**DATA SUPPLIED**

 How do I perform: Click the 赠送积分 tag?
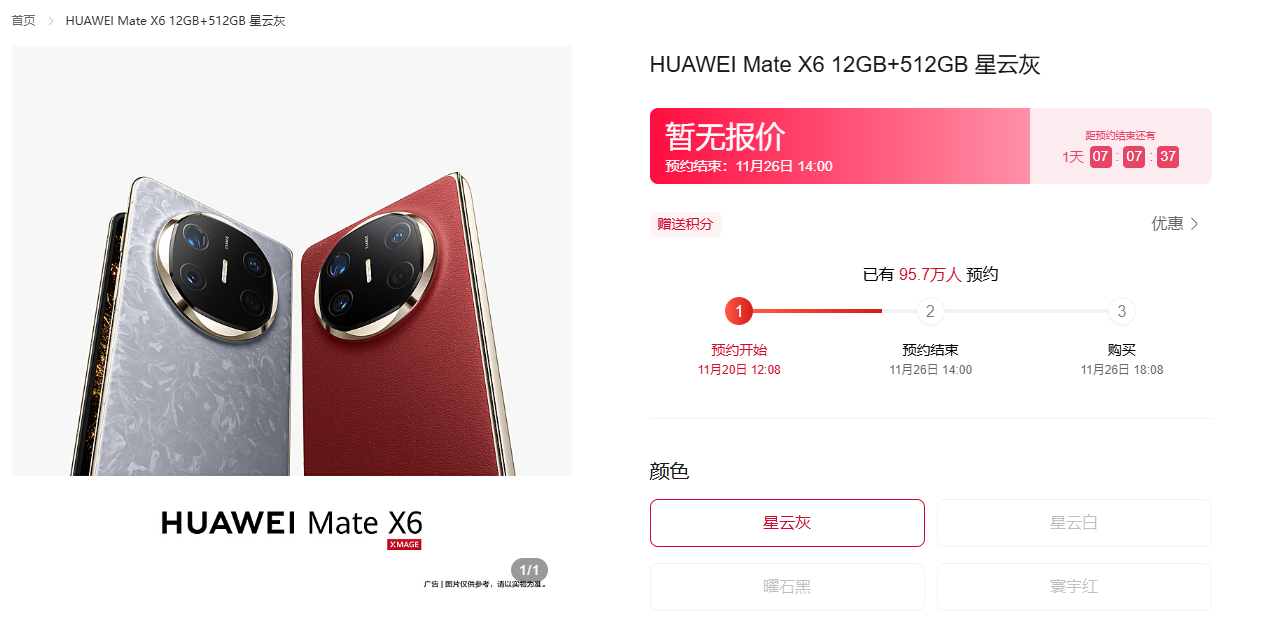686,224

* * *

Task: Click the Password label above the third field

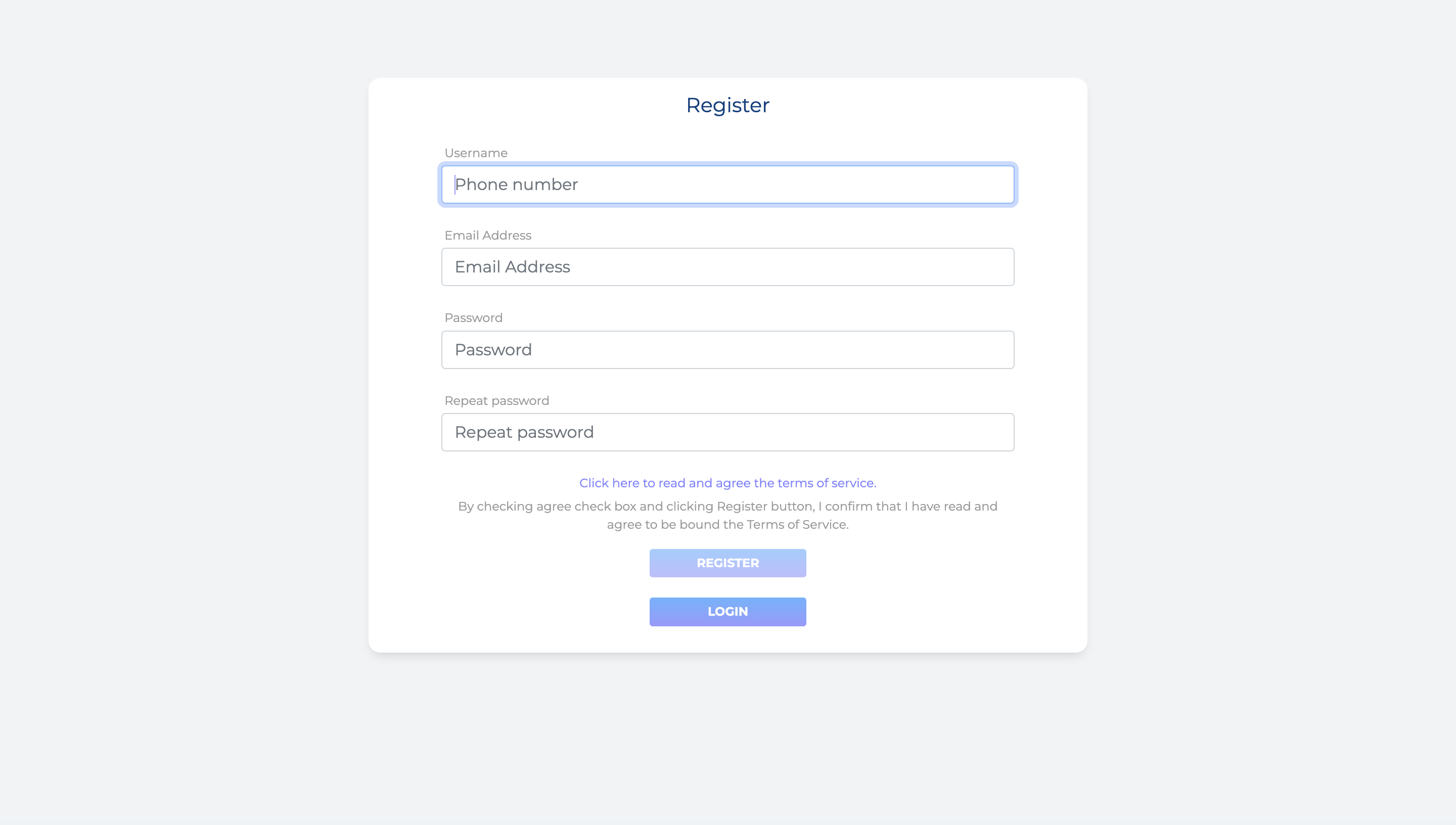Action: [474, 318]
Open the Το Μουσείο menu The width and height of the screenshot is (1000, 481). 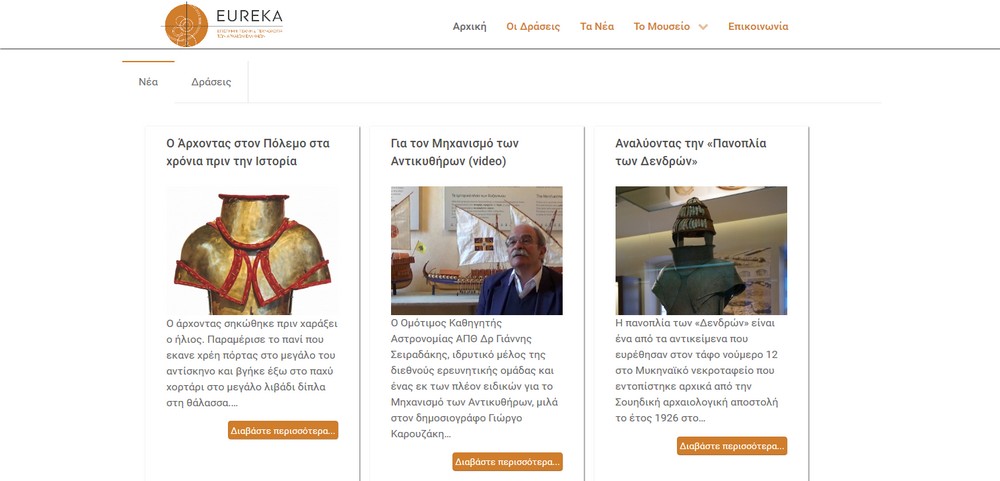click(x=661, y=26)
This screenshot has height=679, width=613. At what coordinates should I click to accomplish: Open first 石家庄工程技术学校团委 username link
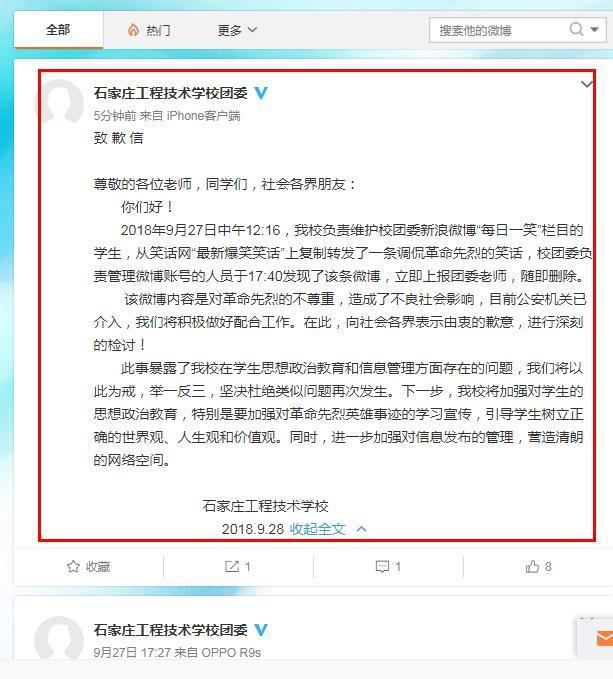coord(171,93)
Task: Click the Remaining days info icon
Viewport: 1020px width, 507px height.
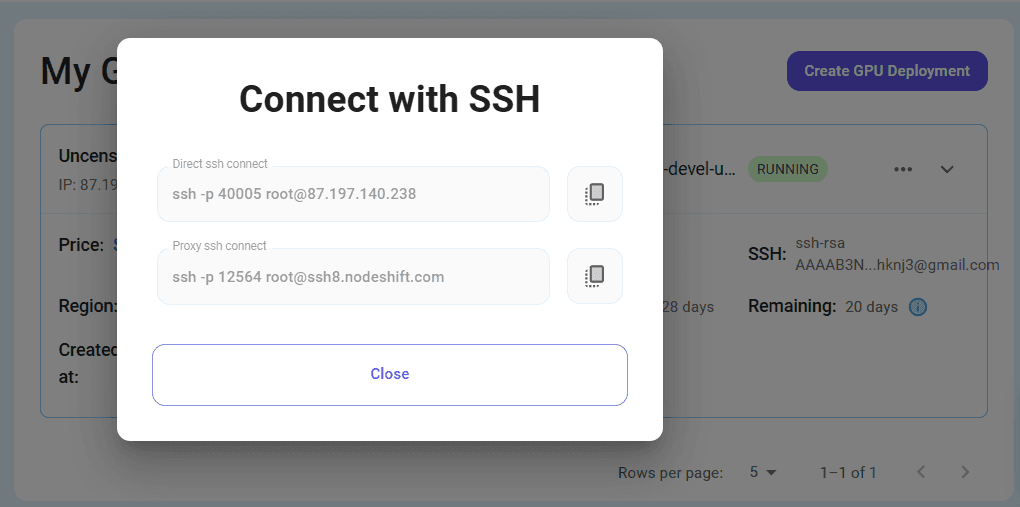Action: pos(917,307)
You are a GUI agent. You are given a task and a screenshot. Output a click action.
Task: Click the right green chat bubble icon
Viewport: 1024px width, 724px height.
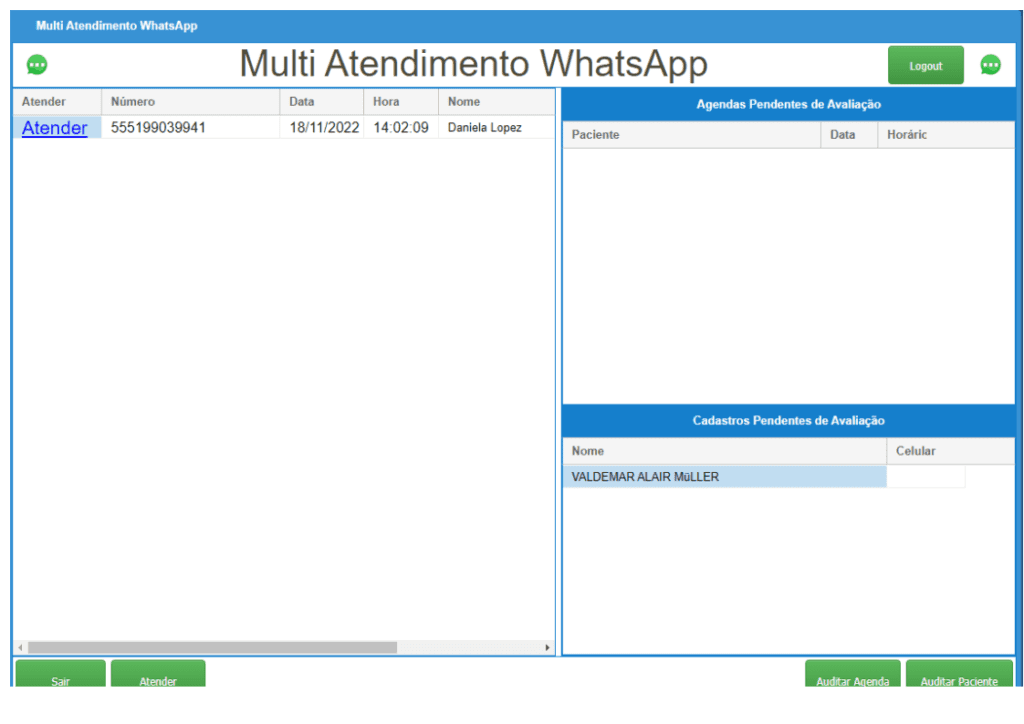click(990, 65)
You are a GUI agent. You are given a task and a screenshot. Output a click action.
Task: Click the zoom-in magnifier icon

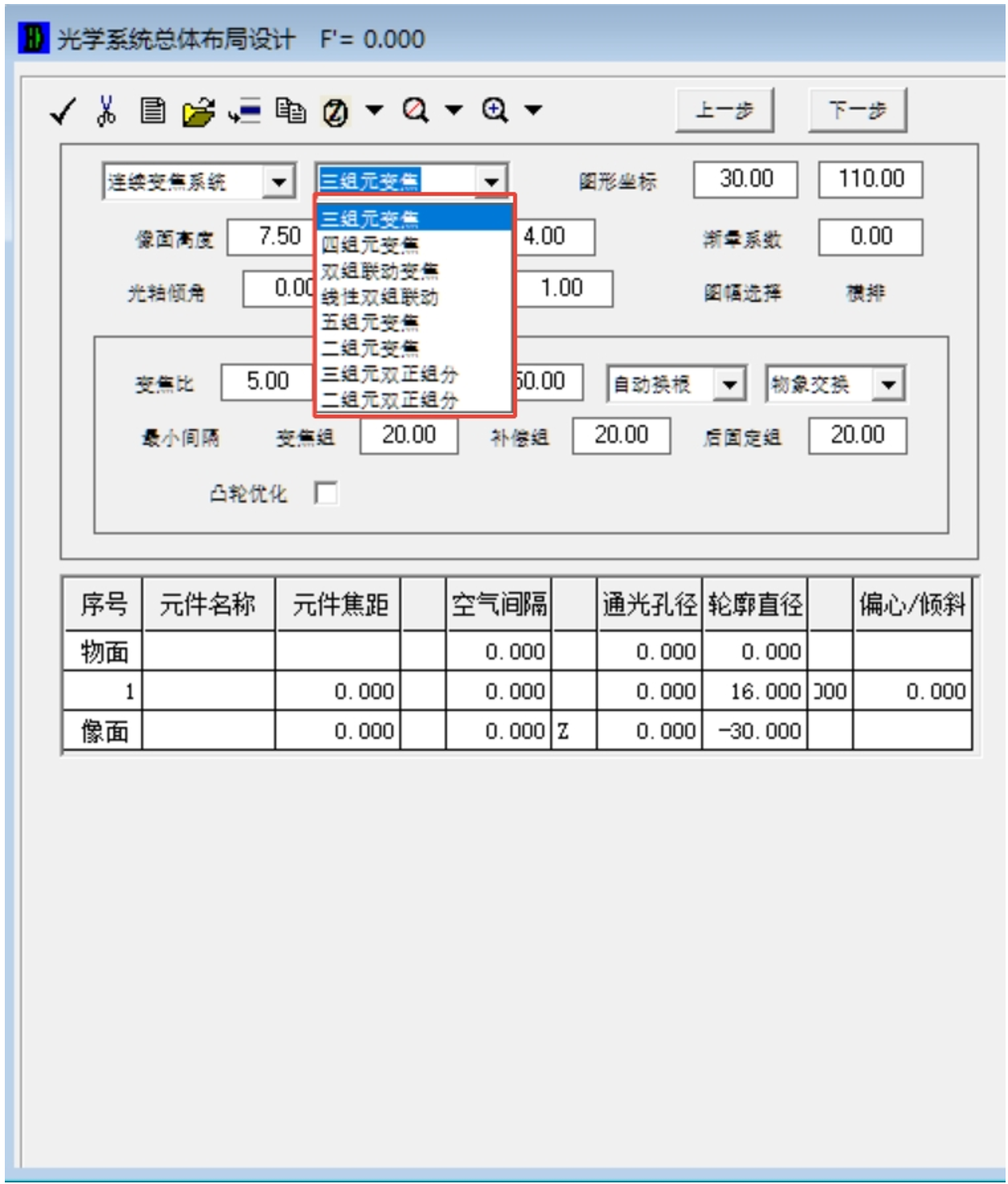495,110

**DIRECTIONS**
Count the lines in the records above that contain the string "icon", matching case exactly. Reply with the number alone.

**RESPONSE TO THIS EXERCISE**
3